* **Exercise aim**
From the entries below, please output exactly the lines starting at the one containing "P_SUFFIX (35, 2304)" and ending at the one containing "AuthDBMUserFile (35, 1673)", both included.

(Data for processing)

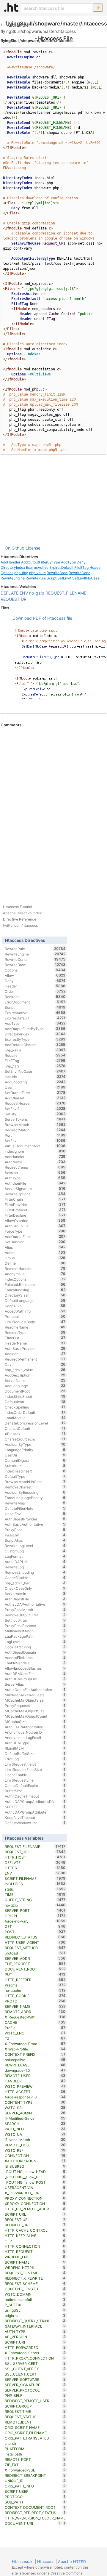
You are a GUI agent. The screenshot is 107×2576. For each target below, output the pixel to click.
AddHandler (18, 25)
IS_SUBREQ (35, 2166)
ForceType (35, 1231)
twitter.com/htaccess (20, 925)
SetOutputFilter (35, 1092)
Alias (35, 1247)
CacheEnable (35, 1774)
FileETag (81, 567)
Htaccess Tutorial (17, 907)
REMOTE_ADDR (35, 2011)
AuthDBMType (35, 1742)
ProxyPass (35, 1529)
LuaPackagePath (35, 1636)
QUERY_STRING (35, 1899)
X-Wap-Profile (35, 2049)
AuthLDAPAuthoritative (35, 1726)
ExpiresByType (35, 1039)
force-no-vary (35, 1921)
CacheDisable (35, 1577)
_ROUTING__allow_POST (35, 2182)
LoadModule (35, 1417)
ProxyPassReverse (35, 1625)
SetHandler (35, 1241)
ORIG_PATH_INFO (35, 2486)
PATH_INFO (35, 2129)
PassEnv (35, 1535)
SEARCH (35, 2123)
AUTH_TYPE (35, 2331)
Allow (35, 975)
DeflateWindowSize (35, 1822)
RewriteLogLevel (35, 1545)
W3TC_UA (35, 2134)
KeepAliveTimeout (35, 1817)
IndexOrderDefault (35, 1412)
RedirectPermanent (35, 1359)
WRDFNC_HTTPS (35, 2267)
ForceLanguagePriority (35, 1497)
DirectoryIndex (13, 567)
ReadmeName (35, 1327)
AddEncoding (35, 1082)
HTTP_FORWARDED (35, 2347)
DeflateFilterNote (35, 1508)
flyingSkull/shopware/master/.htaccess (38, 31)
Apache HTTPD (72, 2561)
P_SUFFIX (35, 2304)
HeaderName (35, 1343)
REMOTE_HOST (35, 2145)
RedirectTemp (35, 1167)
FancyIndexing (35, 1289)
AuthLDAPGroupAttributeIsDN (35, 1801)
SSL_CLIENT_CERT (35, 2374)
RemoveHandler (35, 1268)
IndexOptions (35, 1279)
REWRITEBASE (35, 2065)
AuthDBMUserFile (35, 1673)
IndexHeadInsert (35, 1471)
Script (51, 578)
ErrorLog (35, 1758)
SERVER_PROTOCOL (35, 2390)
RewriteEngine (13, 578)
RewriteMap (35, 1503)
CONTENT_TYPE (35, 2102)
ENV (24, 592)
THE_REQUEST (35, 1963)
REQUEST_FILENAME (65, 592)
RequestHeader (35, 1103)
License (33, 547)
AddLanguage (35, 1385)
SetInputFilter (35, 1620)
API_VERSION (35, 2336)
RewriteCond (79, 573)
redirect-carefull (35, 2299)
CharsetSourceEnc (35, 1439)
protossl (35, 1953)
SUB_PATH (35, 2502)
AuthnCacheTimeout (35, 1796)
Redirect (35, 996)
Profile (35, 2027)
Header (95, 567)
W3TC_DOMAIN (35, 2294)
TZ (35, 2038)
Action (35, 1252)
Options (7, 573)
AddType (68, 562)
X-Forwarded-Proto (35, 2043)
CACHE (35, 2022)
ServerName (35, 1380)
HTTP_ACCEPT (35, 2091)
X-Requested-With (35, 2017)
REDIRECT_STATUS (35, 1937)
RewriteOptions (35, 1193)
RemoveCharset (35, 1487)
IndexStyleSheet (35, 1396)
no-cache (35, 1990)
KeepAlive (35, 1305)
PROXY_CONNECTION (35, 2198)
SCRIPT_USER (35, 2491)
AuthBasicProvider (35, 1348)
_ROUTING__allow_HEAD (35, 2171)
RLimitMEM (35, 1748)
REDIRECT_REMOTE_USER (35, 2400)
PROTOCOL (35, 2496)
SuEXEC (35, 1806)
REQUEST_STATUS (35, 2416)
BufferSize (35, 1790)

(End Data for processing)

* **Answer box**
P_SUFFIX (35, 2304)
HeaderName (35, 1343)
REMOTE_HOST (35, 2145)
RedirectTemp (35, 1167)
FancyIndexing (35, 1289)
AuthLDAPGroupAttributeIsDN (35, 1801)
SSL_CLIENT_CERT (35, 2374)
RemoveHandler (35, 1268)
IndexOptions (35, 1279)
REWRITEBASE (35, 2065)
AuthDBMUserFile (35, 1673)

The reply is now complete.